WORK TO BE COMPLETED
Would you go through the records below and copy each line with the string "field"?
══ EXERCISE INPUTS
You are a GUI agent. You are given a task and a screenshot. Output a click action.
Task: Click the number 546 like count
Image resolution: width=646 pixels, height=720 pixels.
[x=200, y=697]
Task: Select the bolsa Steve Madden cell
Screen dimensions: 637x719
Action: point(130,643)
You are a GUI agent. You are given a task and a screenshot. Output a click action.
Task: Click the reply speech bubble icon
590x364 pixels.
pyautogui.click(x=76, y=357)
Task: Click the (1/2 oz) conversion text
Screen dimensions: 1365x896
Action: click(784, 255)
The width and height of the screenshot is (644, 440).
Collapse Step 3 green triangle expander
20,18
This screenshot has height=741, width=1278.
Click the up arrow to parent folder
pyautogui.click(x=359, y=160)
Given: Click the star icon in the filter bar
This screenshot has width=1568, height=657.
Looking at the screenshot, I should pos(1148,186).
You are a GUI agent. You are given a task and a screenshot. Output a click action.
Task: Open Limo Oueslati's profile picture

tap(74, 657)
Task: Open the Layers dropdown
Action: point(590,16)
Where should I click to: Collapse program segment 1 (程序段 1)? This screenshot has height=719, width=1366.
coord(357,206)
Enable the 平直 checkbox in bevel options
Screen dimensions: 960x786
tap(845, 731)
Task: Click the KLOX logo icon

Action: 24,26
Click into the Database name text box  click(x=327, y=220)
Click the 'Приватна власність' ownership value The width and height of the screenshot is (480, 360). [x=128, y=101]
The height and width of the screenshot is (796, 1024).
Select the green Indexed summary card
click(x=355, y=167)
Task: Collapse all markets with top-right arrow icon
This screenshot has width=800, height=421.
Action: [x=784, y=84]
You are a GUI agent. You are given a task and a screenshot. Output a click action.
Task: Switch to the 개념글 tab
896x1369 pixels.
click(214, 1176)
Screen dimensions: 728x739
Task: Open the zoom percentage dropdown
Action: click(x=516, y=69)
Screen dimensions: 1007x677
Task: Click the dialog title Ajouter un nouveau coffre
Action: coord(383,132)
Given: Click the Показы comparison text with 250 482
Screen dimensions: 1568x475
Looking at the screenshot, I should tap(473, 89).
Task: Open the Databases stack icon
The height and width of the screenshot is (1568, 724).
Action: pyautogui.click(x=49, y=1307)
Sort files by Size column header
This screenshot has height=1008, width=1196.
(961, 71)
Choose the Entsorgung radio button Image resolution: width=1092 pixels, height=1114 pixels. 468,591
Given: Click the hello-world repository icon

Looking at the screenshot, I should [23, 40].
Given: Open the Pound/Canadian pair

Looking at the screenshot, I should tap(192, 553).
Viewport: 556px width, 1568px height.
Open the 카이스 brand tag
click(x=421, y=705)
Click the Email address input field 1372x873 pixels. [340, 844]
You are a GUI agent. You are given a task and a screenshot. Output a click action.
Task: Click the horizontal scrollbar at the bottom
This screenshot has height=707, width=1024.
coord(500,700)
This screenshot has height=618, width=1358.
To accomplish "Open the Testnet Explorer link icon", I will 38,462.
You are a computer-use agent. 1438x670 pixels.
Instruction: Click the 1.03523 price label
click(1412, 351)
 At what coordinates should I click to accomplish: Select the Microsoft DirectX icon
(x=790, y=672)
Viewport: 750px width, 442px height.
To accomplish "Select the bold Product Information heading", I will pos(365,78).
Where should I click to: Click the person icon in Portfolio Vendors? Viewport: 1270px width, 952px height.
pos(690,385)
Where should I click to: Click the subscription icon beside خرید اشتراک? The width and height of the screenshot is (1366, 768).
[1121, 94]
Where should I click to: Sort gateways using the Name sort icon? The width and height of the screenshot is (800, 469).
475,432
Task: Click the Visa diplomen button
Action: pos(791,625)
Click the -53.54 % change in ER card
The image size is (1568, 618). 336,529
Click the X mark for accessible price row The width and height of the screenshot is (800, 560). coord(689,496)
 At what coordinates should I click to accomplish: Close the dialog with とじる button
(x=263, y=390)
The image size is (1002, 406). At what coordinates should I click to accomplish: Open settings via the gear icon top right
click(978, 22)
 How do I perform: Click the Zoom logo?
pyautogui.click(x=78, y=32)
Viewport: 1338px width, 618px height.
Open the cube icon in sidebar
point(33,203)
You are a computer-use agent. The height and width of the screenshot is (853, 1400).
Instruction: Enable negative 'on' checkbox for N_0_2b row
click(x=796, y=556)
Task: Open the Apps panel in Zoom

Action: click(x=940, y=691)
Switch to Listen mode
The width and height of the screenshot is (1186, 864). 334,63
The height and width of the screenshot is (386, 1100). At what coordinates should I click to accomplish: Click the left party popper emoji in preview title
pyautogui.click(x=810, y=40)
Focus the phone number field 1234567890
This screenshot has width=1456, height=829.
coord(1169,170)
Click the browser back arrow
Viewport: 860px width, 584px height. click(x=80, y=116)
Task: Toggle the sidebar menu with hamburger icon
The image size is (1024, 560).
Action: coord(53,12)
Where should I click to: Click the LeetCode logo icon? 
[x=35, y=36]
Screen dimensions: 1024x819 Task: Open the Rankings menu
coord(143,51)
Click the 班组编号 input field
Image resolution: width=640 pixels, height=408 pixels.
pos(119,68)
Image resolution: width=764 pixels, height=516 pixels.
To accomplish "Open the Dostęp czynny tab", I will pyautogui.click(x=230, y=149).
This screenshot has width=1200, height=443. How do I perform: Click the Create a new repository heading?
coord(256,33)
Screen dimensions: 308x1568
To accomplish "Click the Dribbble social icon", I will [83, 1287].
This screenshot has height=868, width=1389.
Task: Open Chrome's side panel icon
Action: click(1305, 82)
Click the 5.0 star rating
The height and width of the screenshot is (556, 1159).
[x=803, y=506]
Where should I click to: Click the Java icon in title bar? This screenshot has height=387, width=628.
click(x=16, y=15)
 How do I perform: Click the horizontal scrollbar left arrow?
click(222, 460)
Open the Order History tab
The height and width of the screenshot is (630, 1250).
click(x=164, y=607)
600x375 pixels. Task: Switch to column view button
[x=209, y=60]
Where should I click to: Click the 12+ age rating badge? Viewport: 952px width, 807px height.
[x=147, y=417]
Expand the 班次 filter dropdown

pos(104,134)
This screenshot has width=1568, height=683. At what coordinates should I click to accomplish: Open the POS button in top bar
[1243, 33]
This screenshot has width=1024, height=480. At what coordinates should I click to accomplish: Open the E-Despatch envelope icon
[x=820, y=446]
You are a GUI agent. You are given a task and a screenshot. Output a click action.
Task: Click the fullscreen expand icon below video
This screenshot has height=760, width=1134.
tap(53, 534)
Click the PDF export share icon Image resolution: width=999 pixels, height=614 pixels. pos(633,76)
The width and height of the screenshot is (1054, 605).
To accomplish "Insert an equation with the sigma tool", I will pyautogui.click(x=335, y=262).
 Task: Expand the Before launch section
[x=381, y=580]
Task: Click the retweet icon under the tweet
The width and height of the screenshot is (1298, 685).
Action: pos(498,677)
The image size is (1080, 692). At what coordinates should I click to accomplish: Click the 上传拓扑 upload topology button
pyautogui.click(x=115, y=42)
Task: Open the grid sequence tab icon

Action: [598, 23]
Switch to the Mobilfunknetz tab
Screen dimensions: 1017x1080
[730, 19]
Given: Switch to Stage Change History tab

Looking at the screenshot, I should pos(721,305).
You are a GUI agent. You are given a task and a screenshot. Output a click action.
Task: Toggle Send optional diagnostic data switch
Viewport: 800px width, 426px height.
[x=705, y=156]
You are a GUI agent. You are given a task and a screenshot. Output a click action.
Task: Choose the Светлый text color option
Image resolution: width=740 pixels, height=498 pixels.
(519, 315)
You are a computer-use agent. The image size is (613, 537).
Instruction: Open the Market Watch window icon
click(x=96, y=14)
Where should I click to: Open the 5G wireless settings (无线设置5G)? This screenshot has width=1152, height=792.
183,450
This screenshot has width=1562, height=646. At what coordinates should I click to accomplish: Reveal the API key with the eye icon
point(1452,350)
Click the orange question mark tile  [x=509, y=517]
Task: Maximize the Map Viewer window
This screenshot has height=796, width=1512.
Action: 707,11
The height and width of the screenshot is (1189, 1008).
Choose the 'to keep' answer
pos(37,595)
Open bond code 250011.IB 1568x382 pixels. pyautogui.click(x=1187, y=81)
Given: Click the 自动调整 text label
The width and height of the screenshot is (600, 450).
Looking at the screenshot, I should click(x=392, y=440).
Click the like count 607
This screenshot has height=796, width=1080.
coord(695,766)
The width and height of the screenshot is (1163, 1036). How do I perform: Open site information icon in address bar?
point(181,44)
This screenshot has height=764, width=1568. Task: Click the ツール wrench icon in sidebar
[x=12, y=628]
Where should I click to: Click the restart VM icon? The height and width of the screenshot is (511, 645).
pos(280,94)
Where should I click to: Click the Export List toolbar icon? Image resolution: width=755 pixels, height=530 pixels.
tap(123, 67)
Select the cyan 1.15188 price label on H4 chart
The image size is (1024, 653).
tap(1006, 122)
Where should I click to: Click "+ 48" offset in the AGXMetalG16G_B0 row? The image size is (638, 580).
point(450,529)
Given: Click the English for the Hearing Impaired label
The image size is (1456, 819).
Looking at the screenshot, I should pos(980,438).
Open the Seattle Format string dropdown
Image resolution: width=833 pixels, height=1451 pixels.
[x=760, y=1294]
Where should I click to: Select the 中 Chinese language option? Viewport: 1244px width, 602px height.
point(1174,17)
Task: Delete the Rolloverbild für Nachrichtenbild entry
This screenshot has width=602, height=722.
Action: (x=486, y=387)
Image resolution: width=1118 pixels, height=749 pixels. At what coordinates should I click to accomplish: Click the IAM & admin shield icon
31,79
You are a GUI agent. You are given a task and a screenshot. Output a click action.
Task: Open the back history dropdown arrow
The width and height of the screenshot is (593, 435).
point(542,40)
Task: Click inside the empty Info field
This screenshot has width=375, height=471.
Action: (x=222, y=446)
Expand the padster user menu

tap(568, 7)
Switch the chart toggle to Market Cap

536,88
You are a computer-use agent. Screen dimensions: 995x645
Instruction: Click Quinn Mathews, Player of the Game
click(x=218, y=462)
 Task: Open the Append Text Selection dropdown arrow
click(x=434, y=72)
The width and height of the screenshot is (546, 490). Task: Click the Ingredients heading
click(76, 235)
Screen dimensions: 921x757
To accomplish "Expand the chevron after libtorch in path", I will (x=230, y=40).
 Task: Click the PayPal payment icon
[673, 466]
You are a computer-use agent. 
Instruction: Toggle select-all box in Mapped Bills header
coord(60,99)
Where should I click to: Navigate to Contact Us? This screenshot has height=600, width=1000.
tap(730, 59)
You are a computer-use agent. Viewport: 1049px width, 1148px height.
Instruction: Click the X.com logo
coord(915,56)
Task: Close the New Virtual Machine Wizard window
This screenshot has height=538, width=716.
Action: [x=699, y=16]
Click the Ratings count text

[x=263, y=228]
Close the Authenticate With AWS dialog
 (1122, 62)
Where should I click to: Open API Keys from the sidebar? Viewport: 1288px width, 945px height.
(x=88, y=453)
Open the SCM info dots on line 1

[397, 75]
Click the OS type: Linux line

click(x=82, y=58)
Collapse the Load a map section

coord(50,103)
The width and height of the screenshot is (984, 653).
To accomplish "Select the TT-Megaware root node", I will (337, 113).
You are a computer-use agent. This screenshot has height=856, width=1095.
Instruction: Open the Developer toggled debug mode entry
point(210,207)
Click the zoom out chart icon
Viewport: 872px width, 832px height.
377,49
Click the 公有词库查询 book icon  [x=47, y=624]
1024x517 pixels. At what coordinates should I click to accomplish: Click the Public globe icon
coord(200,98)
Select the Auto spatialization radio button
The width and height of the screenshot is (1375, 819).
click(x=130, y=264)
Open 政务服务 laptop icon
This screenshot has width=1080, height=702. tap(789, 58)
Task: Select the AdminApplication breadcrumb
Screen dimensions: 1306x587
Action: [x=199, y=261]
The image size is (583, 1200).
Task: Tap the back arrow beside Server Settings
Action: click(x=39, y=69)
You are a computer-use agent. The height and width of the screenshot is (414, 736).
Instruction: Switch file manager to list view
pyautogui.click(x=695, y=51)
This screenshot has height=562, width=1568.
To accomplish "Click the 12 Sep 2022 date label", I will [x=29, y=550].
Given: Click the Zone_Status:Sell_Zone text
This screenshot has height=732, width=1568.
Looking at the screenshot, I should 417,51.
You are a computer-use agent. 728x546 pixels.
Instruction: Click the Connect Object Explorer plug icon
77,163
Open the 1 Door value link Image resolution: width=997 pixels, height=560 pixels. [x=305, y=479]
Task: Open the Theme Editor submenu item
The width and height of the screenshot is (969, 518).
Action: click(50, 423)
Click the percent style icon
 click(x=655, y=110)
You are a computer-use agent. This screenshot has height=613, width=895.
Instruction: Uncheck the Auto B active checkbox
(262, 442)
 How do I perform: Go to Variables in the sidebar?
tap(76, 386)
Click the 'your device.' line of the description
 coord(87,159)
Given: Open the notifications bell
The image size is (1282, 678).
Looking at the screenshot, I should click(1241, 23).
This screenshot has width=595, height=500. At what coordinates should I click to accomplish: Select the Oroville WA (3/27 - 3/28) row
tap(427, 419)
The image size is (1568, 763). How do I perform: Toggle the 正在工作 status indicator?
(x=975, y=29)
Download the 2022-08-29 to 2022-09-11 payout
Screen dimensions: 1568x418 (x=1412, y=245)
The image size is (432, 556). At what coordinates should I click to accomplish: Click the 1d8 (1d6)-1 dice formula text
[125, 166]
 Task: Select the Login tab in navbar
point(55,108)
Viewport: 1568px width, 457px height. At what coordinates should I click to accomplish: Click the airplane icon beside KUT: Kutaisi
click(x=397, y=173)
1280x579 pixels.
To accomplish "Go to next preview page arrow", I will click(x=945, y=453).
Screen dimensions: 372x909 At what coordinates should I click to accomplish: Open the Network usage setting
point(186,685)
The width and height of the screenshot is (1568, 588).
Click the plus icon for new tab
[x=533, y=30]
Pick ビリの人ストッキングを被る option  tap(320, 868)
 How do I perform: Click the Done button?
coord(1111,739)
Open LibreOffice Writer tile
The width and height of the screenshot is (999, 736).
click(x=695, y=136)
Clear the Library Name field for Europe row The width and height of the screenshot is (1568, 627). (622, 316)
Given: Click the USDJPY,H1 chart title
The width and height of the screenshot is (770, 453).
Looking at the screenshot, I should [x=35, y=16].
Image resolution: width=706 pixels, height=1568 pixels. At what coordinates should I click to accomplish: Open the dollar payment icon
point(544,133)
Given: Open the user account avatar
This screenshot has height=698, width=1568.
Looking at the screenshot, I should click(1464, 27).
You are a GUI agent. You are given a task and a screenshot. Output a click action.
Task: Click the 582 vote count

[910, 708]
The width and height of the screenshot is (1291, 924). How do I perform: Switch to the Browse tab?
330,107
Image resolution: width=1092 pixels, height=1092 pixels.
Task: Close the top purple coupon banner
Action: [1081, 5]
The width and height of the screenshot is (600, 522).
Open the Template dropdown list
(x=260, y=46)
════
EXERCISE SOLUTION
Click the Email address input field 1372x873 pixels. [340, 844]
Focus the phone number field 1234567890
Click the 班组编号 input field
Task: Click inside the empty Info field
Clear the Library Name field for Europe row The width and height of the screenshot is (1568, 627). (622, 316)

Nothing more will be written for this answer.